** start **
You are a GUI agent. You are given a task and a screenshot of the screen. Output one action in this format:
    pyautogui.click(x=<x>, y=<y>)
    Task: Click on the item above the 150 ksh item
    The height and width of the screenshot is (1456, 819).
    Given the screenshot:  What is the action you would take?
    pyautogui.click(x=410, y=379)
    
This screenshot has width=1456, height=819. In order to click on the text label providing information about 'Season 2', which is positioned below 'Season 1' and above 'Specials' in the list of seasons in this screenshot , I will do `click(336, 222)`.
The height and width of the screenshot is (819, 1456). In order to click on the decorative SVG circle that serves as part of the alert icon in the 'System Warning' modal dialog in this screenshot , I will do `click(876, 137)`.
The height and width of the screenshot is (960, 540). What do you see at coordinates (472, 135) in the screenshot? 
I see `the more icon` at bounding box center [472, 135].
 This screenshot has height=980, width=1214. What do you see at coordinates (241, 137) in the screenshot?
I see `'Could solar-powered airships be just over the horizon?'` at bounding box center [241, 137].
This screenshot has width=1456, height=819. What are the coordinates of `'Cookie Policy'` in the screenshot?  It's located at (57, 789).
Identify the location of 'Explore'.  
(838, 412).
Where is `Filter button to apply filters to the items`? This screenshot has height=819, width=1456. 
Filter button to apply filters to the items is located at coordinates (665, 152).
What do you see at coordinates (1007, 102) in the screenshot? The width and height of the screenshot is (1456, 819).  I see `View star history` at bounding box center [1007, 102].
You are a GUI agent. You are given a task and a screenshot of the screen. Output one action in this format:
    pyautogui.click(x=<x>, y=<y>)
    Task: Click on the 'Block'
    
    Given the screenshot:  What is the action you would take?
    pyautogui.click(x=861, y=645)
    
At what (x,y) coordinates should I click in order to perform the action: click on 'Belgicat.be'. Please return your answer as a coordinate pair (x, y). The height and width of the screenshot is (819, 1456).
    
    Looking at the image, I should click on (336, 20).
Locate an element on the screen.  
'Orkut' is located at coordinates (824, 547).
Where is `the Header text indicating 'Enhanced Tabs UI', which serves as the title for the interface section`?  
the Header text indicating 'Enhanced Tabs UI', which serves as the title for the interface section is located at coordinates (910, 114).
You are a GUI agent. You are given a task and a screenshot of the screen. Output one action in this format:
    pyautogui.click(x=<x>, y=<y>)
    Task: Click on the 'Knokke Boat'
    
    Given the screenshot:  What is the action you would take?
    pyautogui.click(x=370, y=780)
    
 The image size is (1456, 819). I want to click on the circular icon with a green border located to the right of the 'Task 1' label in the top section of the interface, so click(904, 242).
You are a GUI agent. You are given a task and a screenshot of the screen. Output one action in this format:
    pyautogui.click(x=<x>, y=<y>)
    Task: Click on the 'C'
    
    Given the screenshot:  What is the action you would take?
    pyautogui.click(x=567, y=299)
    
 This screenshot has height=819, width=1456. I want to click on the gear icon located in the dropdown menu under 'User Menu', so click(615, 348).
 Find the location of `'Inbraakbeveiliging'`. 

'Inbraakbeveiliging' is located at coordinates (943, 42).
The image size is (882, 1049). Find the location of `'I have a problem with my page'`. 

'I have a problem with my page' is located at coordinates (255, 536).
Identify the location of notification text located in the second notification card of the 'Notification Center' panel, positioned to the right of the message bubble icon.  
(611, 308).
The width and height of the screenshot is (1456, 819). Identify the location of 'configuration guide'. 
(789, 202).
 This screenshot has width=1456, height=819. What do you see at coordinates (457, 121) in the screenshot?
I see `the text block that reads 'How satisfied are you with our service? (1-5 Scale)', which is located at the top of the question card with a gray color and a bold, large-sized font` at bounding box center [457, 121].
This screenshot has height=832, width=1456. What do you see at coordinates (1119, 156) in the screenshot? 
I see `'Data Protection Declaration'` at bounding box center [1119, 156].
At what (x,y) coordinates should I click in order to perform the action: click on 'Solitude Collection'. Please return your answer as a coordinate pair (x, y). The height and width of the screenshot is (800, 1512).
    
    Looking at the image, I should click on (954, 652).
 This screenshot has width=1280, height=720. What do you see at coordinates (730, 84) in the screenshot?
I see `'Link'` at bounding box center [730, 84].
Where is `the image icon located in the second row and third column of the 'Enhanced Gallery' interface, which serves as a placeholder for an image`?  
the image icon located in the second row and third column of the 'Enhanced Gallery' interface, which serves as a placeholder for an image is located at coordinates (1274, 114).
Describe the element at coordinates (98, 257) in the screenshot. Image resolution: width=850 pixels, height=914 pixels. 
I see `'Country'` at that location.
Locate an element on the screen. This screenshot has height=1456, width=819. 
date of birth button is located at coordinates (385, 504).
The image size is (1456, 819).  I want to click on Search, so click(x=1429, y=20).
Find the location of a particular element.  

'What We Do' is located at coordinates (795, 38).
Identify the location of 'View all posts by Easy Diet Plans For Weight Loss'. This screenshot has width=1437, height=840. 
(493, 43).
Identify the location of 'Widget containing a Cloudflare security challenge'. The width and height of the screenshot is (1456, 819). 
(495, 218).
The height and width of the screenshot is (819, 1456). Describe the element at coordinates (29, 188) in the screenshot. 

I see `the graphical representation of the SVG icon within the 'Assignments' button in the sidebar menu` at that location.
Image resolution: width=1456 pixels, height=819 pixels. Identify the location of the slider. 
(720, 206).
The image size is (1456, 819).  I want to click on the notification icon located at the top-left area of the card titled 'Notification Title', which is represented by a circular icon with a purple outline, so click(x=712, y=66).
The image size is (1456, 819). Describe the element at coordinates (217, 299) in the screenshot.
** end **
▶ **EXERCISE REQUIREMENTS**: Convert the rows above into a JSON list of strings with one string per line, skipping any blank lines.

▶ **RESULT OF THIS EXERCISE**:
[
  "You are a GUI agent. You are given a task and a screenshot of the screen. Output one action in this format:",
  "    pyautogui.click(x=<x>, y=<y>)",
  "    Task: Click on the item above the 150 ksh item",
  "    The height and width of the screenshot is (1456, 819).",
  "    Given the screenshot:  What is the action you would take?",
  "    pyautogui.click(x=410, y=379)",
  "This screenshot has width=1456, height=819. In order to click on the text label providing information about 'Season 2', which is positioned below 'Season 1' and above 'Specials' in the list of seasons in this screenshot , I will do `click(336, 222)`.",
  "The height and width of the screenshot is (819, 1456). In order to click on the decorative SVG circle that serves as part of the alert icon in the 'System Warning' modal dialog in this screenshot , I will do `click(876, 137)`.",
  "The height and width of the screenshot is (960, 540). What do you see at coordinates (472, 135) in the screenshot? ",
  "I see `the more icon` at bounding box center [472, 135].",
  " This screenshot has height=980, width=1214. What do you see at coordinates (241, 137) in the screenshot?",
  "I see `'Could solar-powered airships be just over the horizon?'` at bounding box center [241, 137].",
  "This screenshot has width=1456, height=819. What are the coordinates of `'Cookie Policy'` in the screenshot?  It's located at (57, 789).",
  "Identify the location of 'Explore'.  ",
  "(838, 412).",
  "Where is `Filter button to apply filters to the items`? This screenshot has height=819, width=1456. ",
  "Filter button to apply filters to the items is located at coordinates (665, 152).",
  "What do you see at coordinates (1007, 102) in the screenshot? The width and height of the screenshot is (1456, 819).  I see `View star history` at bounding box center [1007, 102].",
  "You are a GUI agent. You are given a task and a screenshot of the screen. Output one action in this format:",
  "    pyautogui.click(x=<x>, y=<y>)",
  "    Task: Click on the 'Block'",
  "    Given the screenshot:  What is the action you would take?",
  "    pyautogui.click(x=861, y=645)",
  "At what (x,y) coordinates should I click in order to perform the action: click on 'Belgicat.be'. Please return your answer as a coordinate pair (x, y). The height and width of the screenshot is (819, 1456).",
  "    Looking at the image, I should click on (336, 20).",
  "Locate an element on the screen.  ",
  "'Orkut' is located at coordinates (824, 547).",
  "Where is `the Header text indicating 'Enhanced Tabs UI', which serves as the title for the interface section`?  ",
  "the Header text indicating 'Enhanced Tabs UI', which serves as the title for the interface section is located at coordinates (910, 114).",
  "You are a GUI agent. You are given a task and a screenshot of the screen. Output one action in this format:",
  "    pyautogui.click(x=<x>, y=<y>)",
  "    Task: Click on the 'Knokke Boat'",
  "    Given the screenshot:  What is the action you would take?",
  "    pyautogui.click(x=370, y=780)",
  " The image size is (1456, 819). I want to click on the circular icon with a green border located to the right of the 'Task 1' label in the top section of the interface, so click(904, 242).",
  "You are a GUI agent. You are given a task and a screenshot of the screen. Output one action in this format:",
  "    pyautogui.click(x=<x>, y=<y>)",
  "    Task: Click on the 'C'",
  "    Given the screenshot:  What is the action you would take?",
  "    pyautogui.click(x=567, y=299)",
  " This screenshot has height=819, width=1456. I want to click on the gear icon located in the dropdown menu under 'User Menu', so click(615, 348).",
  " Find the location of `'Inbraakbeveiliging'`. ",
  "'Inbraakbeveiliging' is located at coordinates (943, 42).",
  "The image size is (882, 1049). Find the location of `'I have a problem with my page'`. ",
  "'I have a problem with my page' is located at coordinates (255, 536).",
  "Identify the location of notification text located in the second notification card of the 'Notification Center' panel, positioned to the right of the message bubble icon.  ",
  "(611, 308).",
  "The width and height of the screenshot is (1456, 819). Identify the location of 'configuration guide'. ",
  "(789, 202).",
  " This screenshot has width=1456, height=819. What do you see at coordinates (457, 121) in the screenshot?",
  "I see `the text block that reads 'How satisfied are you with our service? (1-5 Scale)', which is located at the top of the question card with a gray color and a bold, large-sized font` at bounding box center [457, 121].",
  "This screenshot has height=832, width=1456. What do you see at coordinates (1119, 156) in the screenshot? ",
  "I see `'Data Protection Declaration'` at bounding box center [1119, 156].",
  "At what (x,y) coordinates should I click in order to perform the action: click on 'Solitude Collection'. Please return your answer as a coordinate pair (x, y). The height and width of the screenshot is (800, 1512).",
  "    Looking at the image, I should click on (954, 652).",
  " This screenshot has width=1280, height=720. What do you see at coordinates (730, 84) in the screenshot?",
  "I see `'Link'` at bounding box center [730, 84].",
  "Where is `the image icon located in the second row and third column of the 'Enhanced Gallery' interface, which serves as a placeholder for an image`?  ",
  "the image icon located in the second row and third column of the 'Enhanced Gallery' interface, which serves as a placeholder for an image is located at coordinates (1274, 114).",
  "Describe the element at coordinates (98, 257) in the screenshot. Image resolution: width=850 pixels, height=914 pixels. ",
  "I see `'Country'` at that location.",
  "Locate an element on the screen. This screenshot has height=1456, width=819. ",
  "date of birth button is located at coordinates (385, 504).",
  "The image size is (1456, 819).  I want to click on Search, so click(x=1429, y=20).",
  "Find the location of a particular element.  ",
  "'What We Do' is located at coordinates (795, 38).",
  "Identify the location of 'View all posts by Easy Diet Plans For Weight Loss'. This screenshot has width=1437, height=840. ",
  "(493, 43).",
  "Identify the location of 'Widget containing a Cloudflare security challenge'. The width and height of the screenshot is (1456, 819). ",
  "(495, 218).",
  "The height and width of the screenshot is (819, 1456). Describe the element at coordinates (29, 188) in the screenshot. ",
  "I see `the graphical representation of the SVG icon within the 'Assignments' button in the sidebar menu` at that location.",
  "Image resolution: width=1456 pixels, height=819 pixels. Identify the location of the slider. ",
  "(720, 206).",
  "The image size is (1456, 819).  I want to click on the notification icon located at the top-left area of the card titled 'Notification Title', which is represented by a circular icon with a purple outline, so click(x=712, y=66).",
  "The image size is (1456, 819). Describe the element at coordinates (217, 299) in the screenshot."
]